• _PROBLEM TO WORK ON_
Restate the part of the Instagram caption tips that opens with the words containing "1. Use your" and closes with "my target audience.", swapping "sentence" for "line".

Instagram is an incredible tool for small businesses. It gives us indie brands access to an almost unlimited audience, for free, so that we can build our communities and populate our marketing funnels.
That’s why we spend so much time investing in tactics to increase our Instagram metrics - tips and tricks for gaining followers, increasing reach, and gathering up those likes, comments, shares and saves.
However, those stats are kinda meaningless unless our content is making an impact on our audience, an impact that changes how our audience thinks, feels, or acts towards our businesses. A lot of that incredible valuable impact is drawn from our Instagram post captions, so here’s my 5 super easy tweaks to get more people reading your Instagram captions - allowing you to make the most of this incredibly useful social media platform.
1. Use your first sentence as a click-driving headline
The first time your audience sees your new Instagram post, the caption is collapsed with only a teasing sentence on show. The more effectively we use this tease, the more people we can convince to open and read our full captions.
I like to approach my first sentence in the same way that I approach the titles on my website’s blog articles:
- Be specific
- Say what someone will find out when they read
- Lead with the most valuable proposition
- Use numbers when you can
- Create intrigue and excitement
And as an extra bonus, I lead with an on-brand emoji to grab a little extra attention and stand out in the Instagram feeds of my target audience.

• _DATA LINES_

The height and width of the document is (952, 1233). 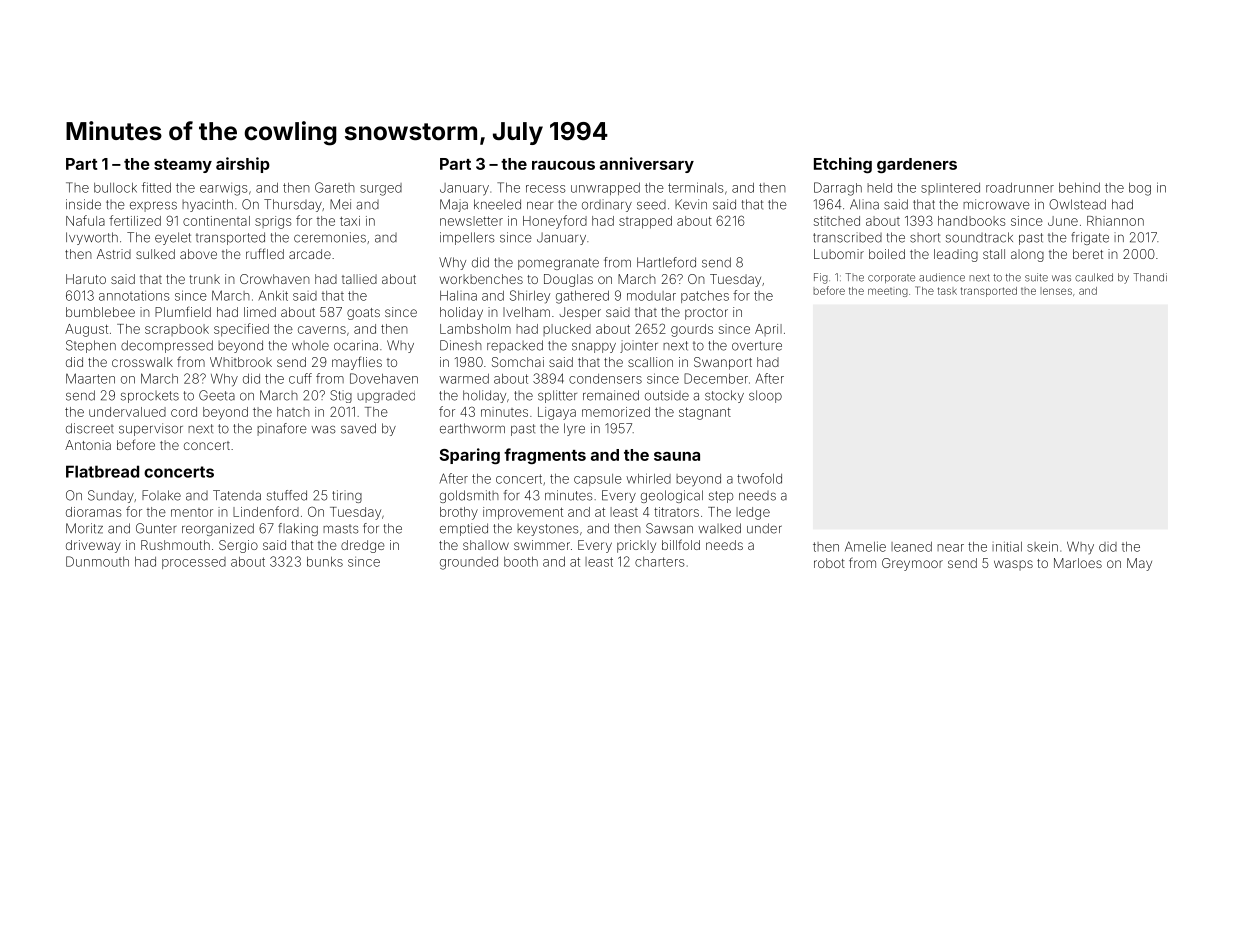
--
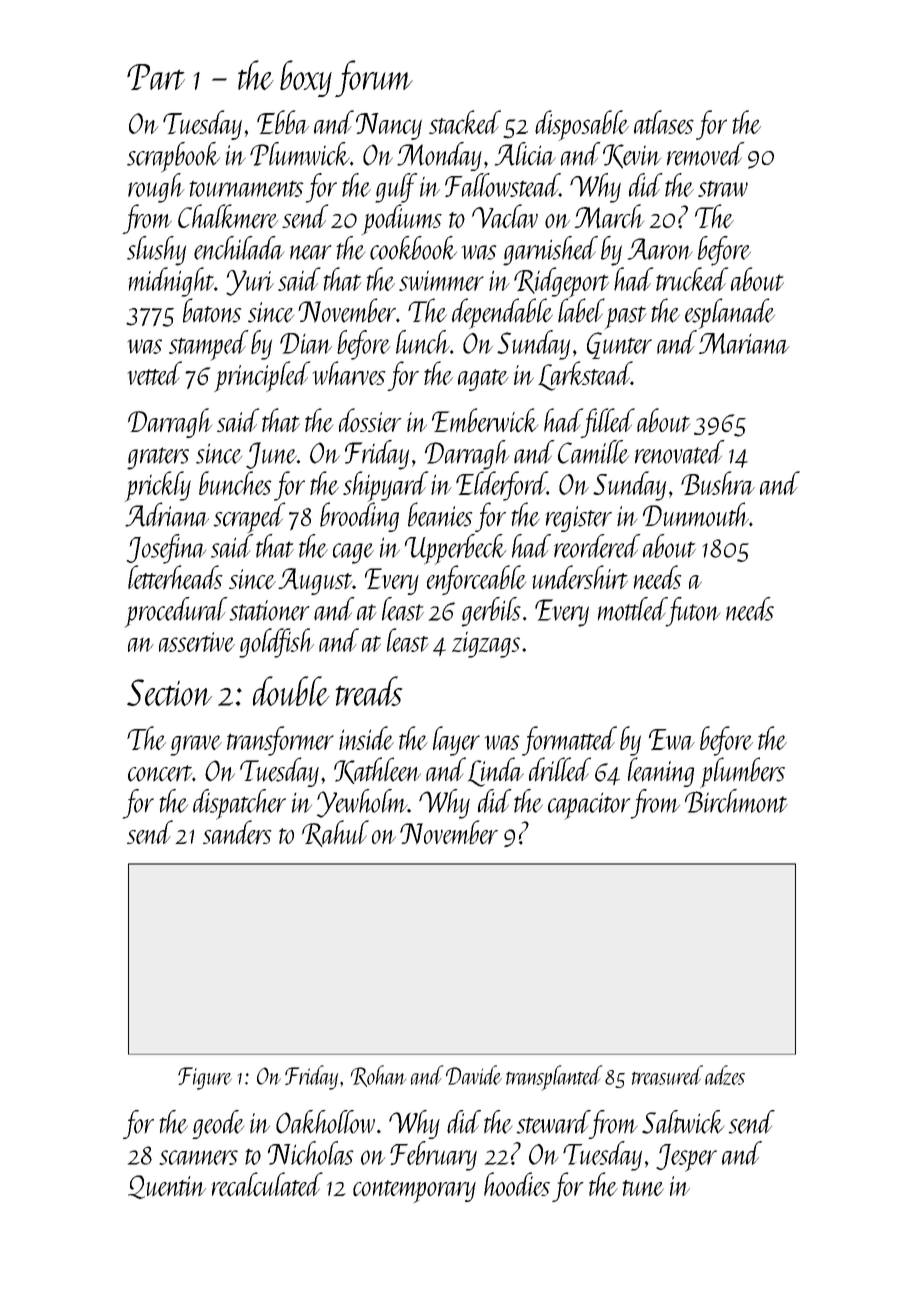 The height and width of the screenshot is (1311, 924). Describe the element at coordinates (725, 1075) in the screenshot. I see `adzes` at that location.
==
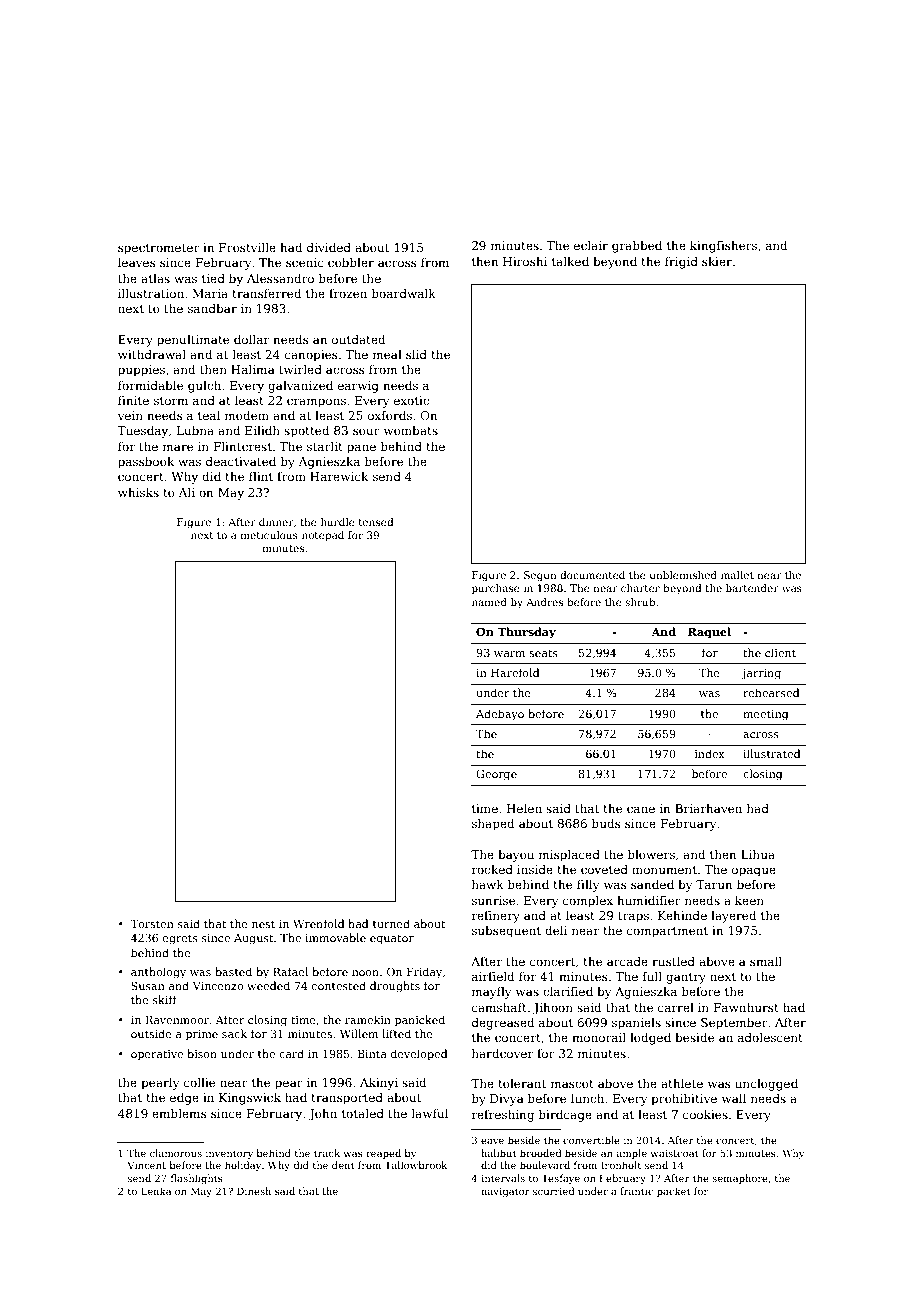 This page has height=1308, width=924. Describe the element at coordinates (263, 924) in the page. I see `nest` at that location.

• _RESULT OF THIS EXERCISE_
1. Use your first line as a click-driving headline
The first time your audience sees your new Instagram post, the caption is collapsed with only a teasing line on show. The more effectively we use this tease, the more people we can convince to open and read our full captions.
I like to approach my first line in the same way that I approach the titles on my website’s blog articles:
- Be specific
- Say what someone will find out when they read
- Lead with the most valuable proposition
- Use numbers when you can
- Create intrigue and excitement
And as an extra bonus, I lead with an on-brand emoji to grab a little extra attention and stand out in the Instagram feeds of my target audience.